I spent more time playing gwent then playing the Witcher.

GoodEye8,

That’s a really superficial take. For instance in MTG every format has “must have” cards, like fetchlands or shock lands (or dual lands), but beyond that there’s no “best” cards. There are “meta” cards that go into a specific meta deck and when you have one meta deck playing against another that’s when skill and strategy come into play. And it’s not like you must build a meta deck to play, you can build anti-meta decks or lab out a completely new meta deck. The problem is that such a level of deck building skills go way beyond what 99% of players are capable of doing. Even some of the best players in the world suck at deck building, because is an entirely different skillset to playing the game.

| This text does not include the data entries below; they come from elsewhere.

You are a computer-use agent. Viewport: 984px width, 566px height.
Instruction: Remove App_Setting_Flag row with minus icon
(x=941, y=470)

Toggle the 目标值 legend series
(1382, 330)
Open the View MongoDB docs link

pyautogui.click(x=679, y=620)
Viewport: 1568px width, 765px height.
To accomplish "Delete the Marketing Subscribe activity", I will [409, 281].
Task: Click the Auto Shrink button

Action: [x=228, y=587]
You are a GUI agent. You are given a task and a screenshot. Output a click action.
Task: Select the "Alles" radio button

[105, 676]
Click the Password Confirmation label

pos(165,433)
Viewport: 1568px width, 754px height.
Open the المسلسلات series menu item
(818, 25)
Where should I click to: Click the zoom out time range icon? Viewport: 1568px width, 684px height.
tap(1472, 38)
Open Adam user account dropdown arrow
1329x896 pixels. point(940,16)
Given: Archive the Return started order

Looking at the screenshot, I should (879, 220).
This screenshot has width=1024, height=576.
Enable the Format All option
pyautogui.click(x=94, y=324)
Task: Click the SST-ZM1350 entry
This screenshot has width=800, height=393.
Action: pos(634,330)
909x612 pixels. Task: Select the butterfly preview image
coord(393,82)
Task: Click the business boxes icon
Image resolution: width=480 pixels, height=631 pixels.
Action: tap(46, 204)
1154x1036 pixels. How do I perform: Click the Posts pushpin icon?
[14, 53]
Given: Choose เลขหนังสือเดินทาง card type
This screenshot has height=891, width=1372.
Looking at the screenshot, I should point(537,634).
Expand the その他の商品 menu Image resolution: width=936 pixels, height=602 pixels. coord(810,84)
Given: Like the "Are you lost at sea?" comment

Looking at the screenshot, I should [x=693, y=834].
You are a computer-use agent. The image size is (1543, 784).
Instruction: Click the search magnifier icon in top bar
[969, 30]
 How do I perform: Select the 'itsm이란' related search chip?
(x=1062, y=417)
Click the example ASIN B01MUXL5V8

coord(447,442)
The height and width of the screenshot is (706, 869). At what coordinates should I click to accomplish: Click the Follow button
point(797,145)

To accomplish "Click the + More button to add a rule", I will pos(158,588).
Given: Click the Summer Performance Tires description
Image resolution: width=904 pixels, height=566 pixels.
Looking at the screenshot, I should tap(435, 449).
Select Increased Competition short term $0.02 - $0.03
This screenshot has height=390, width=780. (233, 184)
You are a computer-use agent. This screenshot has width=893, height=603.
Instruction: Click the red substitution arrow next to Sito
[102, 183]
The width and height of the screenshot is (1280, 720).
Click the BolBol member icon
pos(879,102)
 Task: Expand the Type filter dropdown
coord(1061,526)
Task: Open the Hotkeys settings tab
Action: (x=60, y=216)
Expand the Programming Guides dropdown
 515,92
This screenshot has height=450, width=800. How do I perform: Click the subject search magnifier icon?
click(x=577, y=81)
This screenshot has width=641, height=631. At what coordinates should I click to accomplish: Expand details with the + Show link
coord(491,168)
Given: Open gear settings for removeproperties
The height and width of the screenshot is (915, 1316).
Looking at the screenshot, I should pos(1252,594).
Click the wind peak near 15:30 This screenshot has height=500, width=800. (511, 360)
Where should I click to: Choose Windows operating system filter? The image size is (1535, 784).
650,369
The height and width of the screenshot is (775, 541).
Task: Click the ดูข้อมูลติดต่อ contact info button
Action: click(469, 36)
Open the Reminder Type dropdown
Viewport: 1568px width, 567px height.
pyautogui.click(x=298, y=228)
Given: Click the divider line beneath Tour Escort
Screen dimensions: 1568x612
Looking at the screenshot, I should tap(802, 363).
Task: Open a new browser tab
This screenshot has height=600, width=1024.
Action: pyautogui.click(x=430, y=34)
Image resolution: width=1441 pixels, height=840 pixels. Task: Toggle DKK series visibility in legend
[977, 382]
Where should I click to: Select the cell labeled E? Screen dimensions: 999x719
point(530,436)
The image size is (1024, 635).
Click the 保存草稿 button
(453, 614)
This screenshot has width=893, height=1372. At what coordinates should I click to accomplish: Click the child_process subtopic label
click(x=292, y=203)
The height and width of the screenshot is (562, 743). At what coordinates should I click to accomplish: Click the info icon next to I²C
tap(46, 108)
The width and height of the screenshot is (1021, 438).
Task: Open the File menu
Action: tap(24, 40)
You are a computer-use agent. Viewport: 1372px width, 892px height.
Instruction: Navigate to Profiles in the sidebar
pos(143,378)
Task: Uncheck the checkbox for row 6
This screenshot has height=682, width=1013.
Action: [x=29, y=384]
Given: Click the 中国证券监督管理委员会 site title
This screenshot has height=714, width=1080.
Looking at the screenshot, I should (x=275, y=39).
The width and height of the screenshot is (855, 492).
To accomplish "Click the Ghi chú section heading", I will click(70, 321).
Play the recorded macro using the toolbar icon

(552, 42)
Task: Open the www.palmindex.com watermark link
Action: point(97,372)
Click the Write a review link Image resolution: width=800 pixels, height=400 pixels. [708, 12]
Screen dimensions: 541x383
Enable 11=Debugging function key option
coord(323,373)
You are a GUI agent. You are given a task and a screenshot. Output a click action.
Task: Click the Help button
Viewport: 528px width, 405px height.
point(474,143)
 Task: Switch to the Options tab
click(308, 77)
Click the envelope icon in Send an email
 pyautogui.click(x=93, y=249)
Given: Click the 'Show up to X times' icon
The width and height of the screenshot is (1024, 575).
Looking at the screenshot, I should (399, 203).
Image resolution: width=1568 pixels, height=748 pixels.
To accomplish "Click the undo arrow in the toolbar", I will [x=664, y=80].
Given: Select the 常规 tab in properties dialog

But it doesn’t mean it doesn’t happen. The modern meta looks very different to when I got into MTG 10+ years ago. Some are still around in some form, like regular Tron turned into mono-g tron and burn turned into boros burn. But the bans on Twin and Pod have killed those decks while Jund and Affinity have dropped out of the meta. In those place we have brand new decks like amulet titan or 5c Omnath. Somewhere in that timeframe we also got Eggs that was literally jank cards thrown into a pile of meta-defining solitaire playing, and then it got banned for being too boring.

You can get meta cards to build a meta deck but you can’t explicitly buy “best” cards because a new combination of “bad” cards can create a meta deck and then those become the new “best” cards.

Rodeo,

What happens when a person without any good meta cards plays a person who has good meta cards?

The one with the better cards wins.

GoodEye8,

The one with a better deck wins. If a homebrew deck goes against a meta deck then it’s likely the meta deck wins, but if you homebrew a deck with meta cards vs homebrewing without meta cards it comes down to how well the deck is built. A homebrew with all the meta cards but without any game plan or poor mana source distribution is going to do worse than a homebrew without meta cards, but with a clear plan and cards that support that plan.

People not building their own decks and instead just copying meta decks is another discussion.

Godric,

God I love gwent, I might have to pick witcher back up just to play.